[[ RECORDS FOR THE EXERCISE, beginning ]]
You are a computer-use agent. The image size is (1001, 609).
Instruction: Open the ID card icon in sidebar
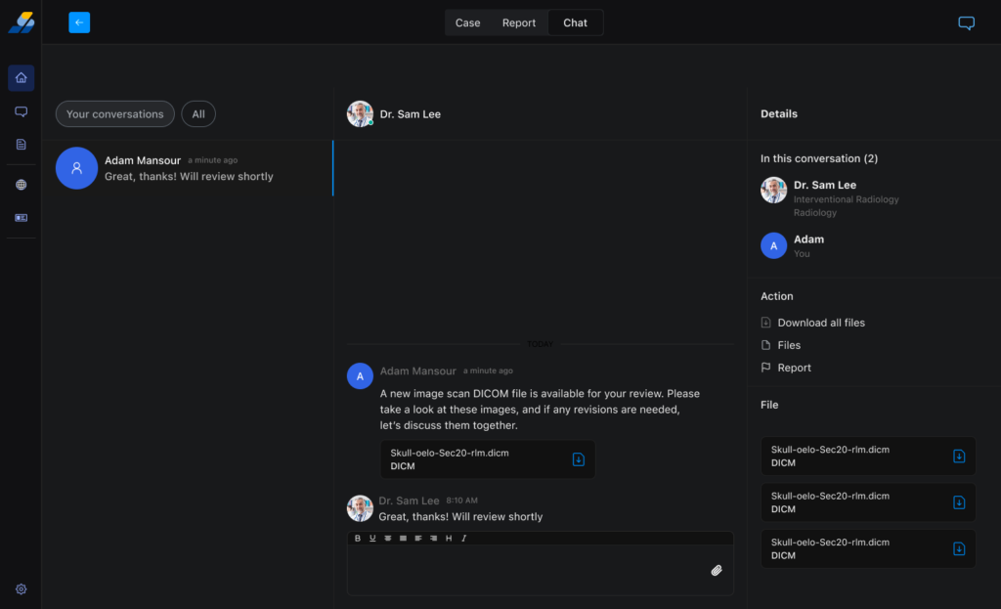click(22, 218)
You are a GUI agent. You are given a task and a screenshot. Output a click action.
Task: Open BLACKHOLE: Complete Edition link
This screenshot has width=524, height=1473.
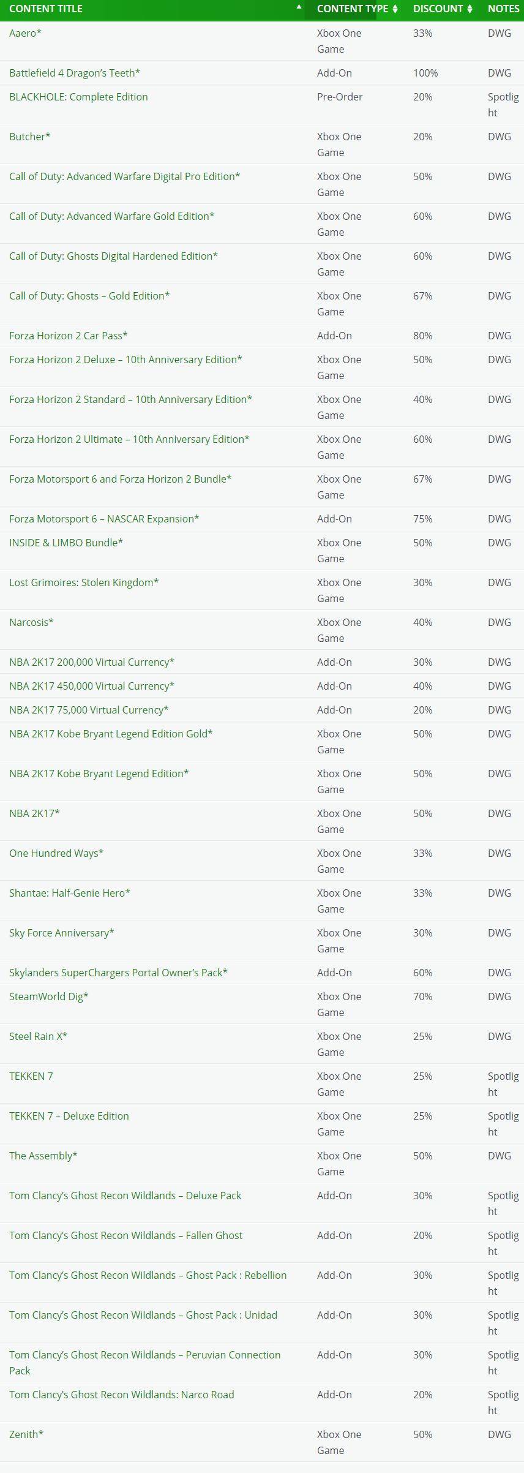78,97
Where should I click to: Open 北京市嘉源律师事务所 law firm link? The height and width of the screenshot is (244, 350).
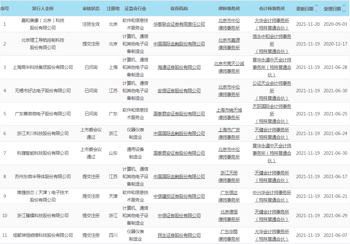tap(229, 44)
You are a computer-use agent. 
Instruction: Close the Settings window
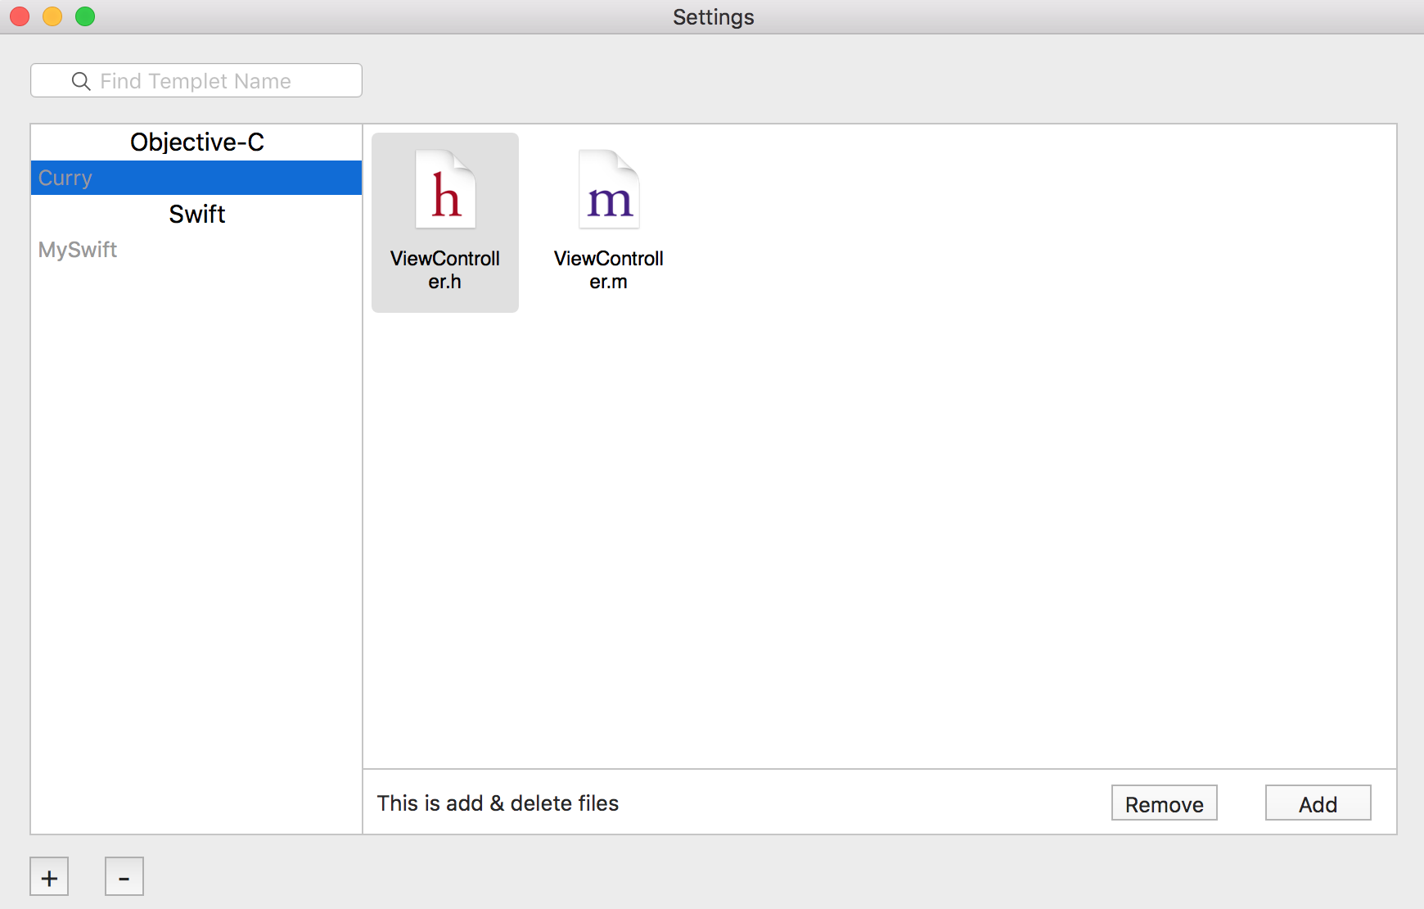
[[ RECORDS FOR THE EXERCISE, end ]]
ASSIGNED TASK: Pictures are to be left out; set down everything else in the records exactly.

RESPONSE AREA:
You are a computer-use agent. The image size is (1001, 609).
Instruction: Open the ID card icon in sidebar
click(22, 218)
You are a GUI agent. You are given a task and a screenshot. Output a click action.
Task: Open BLACKHOLE: Complete Edition link
This screenshot has width=524, height=1473.
78,97
Where should I click to: Open 北京市嘉源律师事务所 law firm link? The height and width of the screenshot is (244, 350).
tap(229, 44)
You are a computer-use agent. 
Instruction: Close the Settings window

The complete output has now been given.